→ **INPUT RECORDS**

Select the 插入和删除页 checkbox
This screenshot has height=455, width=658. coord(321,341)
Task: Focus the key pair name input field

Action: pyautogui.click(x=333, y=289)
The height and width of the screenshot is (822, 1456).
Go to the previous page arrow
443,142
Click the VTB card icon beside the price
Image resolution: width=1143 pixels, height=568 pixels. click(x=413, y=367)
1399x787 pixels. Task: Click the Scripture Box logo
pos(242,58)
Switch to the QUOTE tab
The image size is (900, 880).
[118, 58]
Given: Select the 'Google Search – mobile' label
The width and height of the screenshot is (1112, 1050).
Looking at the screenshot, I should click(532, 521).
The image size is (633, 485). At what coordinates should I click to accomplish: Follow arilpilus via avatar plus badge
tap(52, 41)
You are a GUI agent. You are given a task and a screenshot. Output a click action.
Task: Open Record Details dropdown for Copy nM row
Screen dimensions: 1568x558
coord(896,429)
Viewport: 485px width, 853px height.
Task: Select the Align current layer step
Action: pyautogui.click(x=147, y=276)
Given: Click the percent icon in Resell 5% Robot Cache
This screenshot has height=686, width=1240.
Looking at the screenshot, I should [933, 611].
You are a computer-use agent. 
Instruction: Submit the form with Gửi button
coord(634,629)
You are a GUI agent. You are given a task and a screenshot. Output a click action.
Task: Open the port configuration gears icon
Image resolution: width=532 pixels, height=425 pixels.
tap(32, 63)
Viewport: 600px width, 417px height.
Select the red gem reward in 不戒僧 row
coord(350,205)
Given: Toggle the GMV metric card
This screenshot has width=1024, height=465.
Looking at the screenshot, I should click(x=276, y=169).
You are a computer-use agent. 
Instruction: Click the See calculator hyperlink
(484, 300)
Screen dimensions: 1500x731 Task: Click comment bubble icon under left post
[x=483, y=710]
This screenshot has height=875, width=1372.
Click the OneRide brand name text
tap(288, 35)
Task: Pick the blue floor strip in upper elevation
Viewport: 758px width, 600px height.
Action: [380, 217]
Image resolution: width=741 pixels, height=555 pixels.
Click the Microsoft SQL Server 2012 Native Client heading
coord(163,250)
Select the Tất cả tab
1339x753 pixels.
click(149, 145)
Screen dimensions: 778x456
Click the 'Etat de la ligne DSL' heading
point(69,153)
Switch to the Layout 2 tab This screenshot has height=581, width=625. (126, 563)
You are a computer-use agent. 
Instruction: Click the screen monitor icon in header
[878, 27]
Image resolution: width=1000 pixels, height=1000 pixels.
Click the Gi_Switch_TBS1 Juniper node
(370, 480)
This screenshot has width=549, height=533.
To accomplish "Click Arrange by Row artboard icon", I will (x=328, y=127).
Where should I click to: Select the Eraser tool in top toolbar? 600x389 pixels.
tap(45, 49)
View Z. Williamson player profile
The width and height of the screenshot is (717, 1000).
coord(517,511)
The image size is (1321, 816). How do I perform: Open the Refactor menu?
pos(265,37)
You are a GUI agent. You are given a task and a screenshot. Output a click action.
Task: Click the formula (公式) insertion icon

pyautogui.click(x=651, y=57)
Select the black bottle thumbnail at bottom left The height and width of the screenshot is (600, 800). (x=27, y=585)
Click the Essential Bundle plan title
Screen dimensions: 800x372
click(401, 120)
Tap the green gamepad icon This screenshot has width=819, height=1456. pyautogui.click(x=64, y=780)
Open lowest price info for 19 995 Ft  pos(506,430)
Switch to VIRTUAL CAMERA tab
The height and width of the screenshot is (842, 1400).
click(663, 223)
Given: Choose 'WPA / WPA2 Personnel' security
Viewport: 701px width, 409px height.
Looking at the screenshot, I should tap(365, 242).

→ **TASK INSTRUCTIONS**
Look above for the line containing "View Z. Williamson player profile". Return it and each line after it exactly, through the last line, and nothing more.

→ **REPLY**
View Z. Williamson player profile
The width and height of the screenshot is (717, 1000).
coord(517,511)
The image size is (1321, 816). How do I perform: Open the Refactor menu?
pos(265,37)
You are a GUI agent. You are given a task and a screenshot. Output a click action.
Task: Click the formula (公式) insertion icon

pyautogui.click(x=651, y=57)
Select the black bottle thumbnail at bottom left The height and width of the screenshot is (600, 800). (x=27, y=585)
Click the Essential Bundle plan title
Screen dimensions: 800x372
click(401, 120)
Tap the green gamepad icon This screenshot has width=819, height=1456. pyautogui.click(x=64, y=780)
Open lowest price info for 19 995 Ft  pos(506,430)
Switch to VIRTUAL CAMERA tab
The height and width of the screenshot is (842, 1400).
click(663, 223)
Given: Choose 'WPA / WPA2 Personnel' security
Viewport: 701px width, 409px height.
Looking at the screenshot, I should tap(365, 242).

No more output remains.